If you have quite a few targets it can be quite tedious to step through them all in the GUI interface to set this property. It works, but it’ll take a while. Enter emcli. Rob Zoeteweij has covered the setup of EMCLI in his blog post Installing EMCLI on EM12c so I won’t repeat that here other than to add that with the release of EM12cR2 there is no longer a JDK in the $OMS_HOME so if you’re running 12.1.0.2 you should amend his instructions as follows:


oracle@omshost$ export JAVA_HOME=$OMS_HOME/../jdk16/jdk
oracle@omshost$ export PATH=$JAVA_HOME/bin:$PATH
oracle@omshost$ export ORACLE_HOME=$OMS_HOME
oracle@omshost$ cd $ORACLE_HOME
oracle@omshost$ mkdir emcli
oracle@omshost$ java -jar $ORACLE_HOME/sysman/jlib/emclikit.jar client -install_dir=$ORACLE_HOME/emcli
Oracle Enterprise Manager 12c Release 2.
Copyright (c) 1996, 2012 Oracle Corporation. All rights reserved.

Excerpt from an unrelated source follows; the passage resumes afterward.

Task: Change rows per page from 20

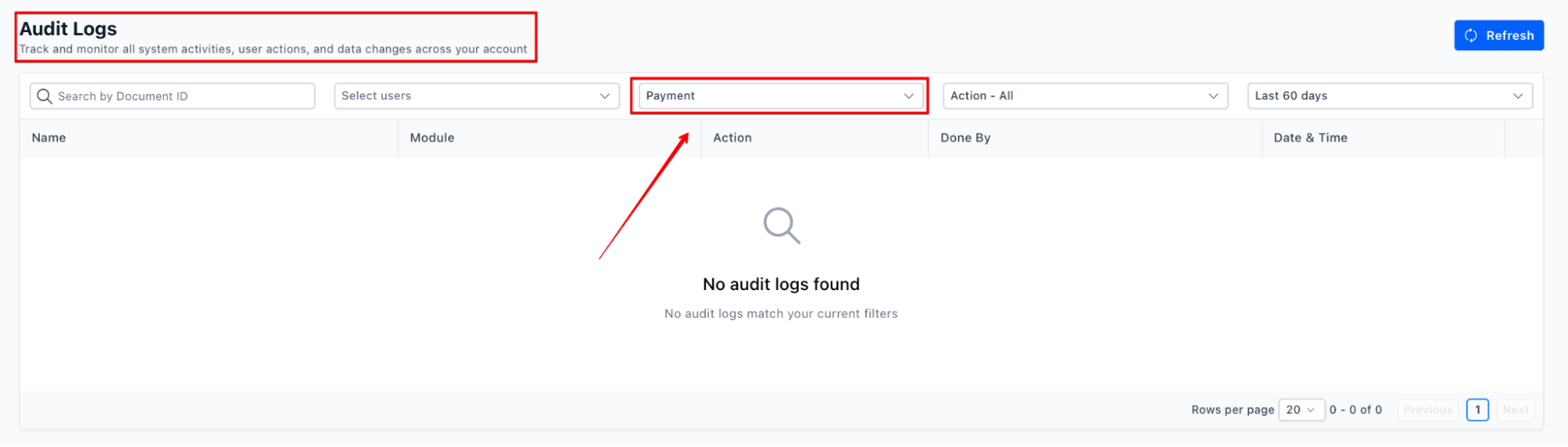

EM CLI client-side install completed successfully.
oracle@omshost$ $ORACLE_HOME/emcli/emcli setup -url=https://omshost.domain.com:7803/em -username=sysman
Oracle Enterprise Manager Cloud Control 12c Release 2.
Copyright (c) 1996, 2012 Oracle Corporation and/or its affiliates. All rights reserved.


Enter password

Warning: This certificate has not been identified as trusted in the local trust store
--------------------------------------
[certificate details snipped]
--------------------------------------
Do you trust the certificate chain? [yes/no] yes
Emcli setup successful

Once you have emcli running you can easily create files containing the target properties you would like to set, including the target lifecycle status, and apply them in bulk to your EM12c installation.

For the example I will demonstrate setting the target lifecycle status property for host targets. First you need to produce a list of your host targets, formatted for eventual input to the set_target_property_value verb:

oracle@omshost$ ./emcli get_targets -noheader -script -targets=host | awk '{print $4":"$3":LifeCycle Status:"}' > /tmp/targets

As another example, from commenter Bill Korb, to produce a list of database targets, including any currently under blackout, run:

oracle@omshost$ ./emcli get_targets -noheader -format='name:script;column_separator:|;' -targets='%database%' | awk -F\| '{print $4":"$3":LifeCycle Status:"}' > /tmp/targets

Edit the resulting file, appending the host or database’s lifecycle stage to each line. Be aware of the predefined lifecycle stages provided by Oracle, which are listed below in order of precedence:

  1. MissionCritical
  2. Production
  3. Stage
  4. Test
  5. Development

You can modify the names of these lifecycle stages with the modify_lifecycle_stage_name verb if you wish. Your file should now look something like:

dev1.domain.com:host:LifeCycle Status:Development
omshost.domain.com:host:LifeCycle Status:MissionCritical
prod1.domain.com:host:LifeCycle Status:Production
prod2.domain.com:host:LifeCycle Status:Production
prod3.domain.com:host:LifeCycle Status:Production
prod4.domain.com:host:LifeCycle Status:Production
stage1.domain.com:host:LifeCycle Status:Stage
test1.domain.com:host:LifeCycle Status:Test
test2.domain.com:host:LifeCycle Status:Test

Now make the call to emcli to load your target property definitions into the OMS:

oracle@omshost$ ./emcli set_target_property_value -property_records="REC_FILE" -input_file="REC_FILE:/tmp/targets" -separator=property_records="\n"

There you go. Your hosts are now updated with appropriate target lifecycle stages and the OMS will prioritize them based on these settings whenever the OMS is under high load. Repeat this for your listeners (-targets=oracle_listener), database instances (-targets=oracle_database) and so on until all of your targets have a lifecycle stage assigned. I’ve broken these out by target type for simplicity of documentation, but you can also just produce a single large file containing the lifecycle status for all of your targets and load the whole thing at once. This same technique works to assign a contact, comment, location, or any other target property you find useful.